U.S. Taxation of Foreign Transactions

Posted on June 8, 2024

TAXING SYSTEMS

There are two types of taxing systems, generally followed -

WORLDWIDE TAX SYSTEM

The U.S. Tax System is classified as a worldwide tax system because its citizens and residents are generally subject to tax on their worldwide income.

TERRITORIAL TAX SYSTEM

  • Under this system, a nation only taxes its citizens and residents on income earned inside its borders
  • Income earned outside the country's borders is not subject to tax
  • Countries that are member of "Organization for Economic Co-operation and Development" (OECD)- employ a territorial style tax system

WAYS TO OFFSET POTENTIAL DOUBLE-TAXATION

Dividends-Received Deduction

  • The Tax Cuts & Jobs Act (TCJA) of December 2017 allows U.S. Corporations earning dividend income outside of the U.S. to take a 100 percent dividends-received deduction against the foreign income.

Foreign Tax-Credit

  • Foreign tax-credit is mainly allowed to mitigate the double-taxation concept.
  • The United States allow U.S. taxpayers to take a foreign tax-credit for income taxes paid to a foreign government.
  • If a U.S. taxpayer earns income in a foreign jurisdiction within higher rate of taxes than the U.S., no residual taxes will be paid to the U.S. government. They will be completely eliminated.
  • The foreign tax-credit will be limited to the amount of the U.S. taxes attributable to the foreign source income.
  • It also ensures that the U.S. Tax liability tied to the income earned in the U.S. is not offset by an unlimited tax credit.
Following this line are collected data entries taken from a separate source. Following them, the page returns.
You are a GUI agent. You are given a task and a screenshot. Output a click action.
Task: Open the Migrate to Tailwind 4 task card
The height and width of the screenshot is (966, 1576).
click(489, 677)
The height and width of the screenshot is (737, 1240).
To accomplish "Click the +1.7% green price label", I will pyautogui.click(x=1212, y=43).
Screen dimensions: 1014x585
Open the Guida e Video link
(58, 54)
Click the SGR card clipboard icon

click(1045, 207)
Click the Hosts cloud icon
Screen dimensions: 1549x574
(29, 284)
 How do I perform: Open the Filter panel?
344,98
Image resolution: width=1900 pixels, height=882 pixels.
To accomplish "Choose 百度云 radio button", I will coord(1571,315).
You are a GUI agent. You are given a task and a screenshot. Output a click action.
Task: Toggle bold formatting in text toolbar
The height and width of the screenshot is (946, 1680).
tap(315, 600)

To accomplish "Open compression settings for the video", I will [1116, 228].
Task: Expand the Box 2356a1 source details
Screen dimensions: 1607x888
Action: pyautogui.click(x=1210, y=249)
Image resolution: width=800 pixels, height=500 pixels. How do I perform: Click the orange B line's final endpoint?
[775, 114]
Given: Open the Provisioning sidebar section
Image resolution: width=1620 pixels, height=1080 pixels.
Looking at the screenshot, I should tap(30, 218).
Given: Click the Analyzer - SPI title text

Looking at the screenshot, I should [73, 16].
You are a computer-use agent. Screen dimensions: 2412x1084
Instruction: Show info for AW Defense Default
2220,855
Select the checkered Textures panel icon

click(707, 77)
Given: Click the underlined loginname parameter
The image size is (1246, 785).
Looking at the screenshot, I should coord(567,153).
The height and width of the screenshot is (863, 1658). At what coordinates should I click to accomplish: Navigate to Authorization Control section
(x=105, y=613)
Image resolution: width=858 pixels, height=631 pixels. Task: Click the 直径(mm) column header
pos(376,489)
Foreign Tax-Credit Limitation Calculation:

Pre-Credit U.S. Tax on total taxable income * (multiplied by) Foreign Source Income / Total taxable income **

** Total taxable income includes both foreign source income and all other taxable income, including domestic income.

  • The Foreign Tax-credit has to be lesser of the above calculated amount or the actual foreign taxes paid.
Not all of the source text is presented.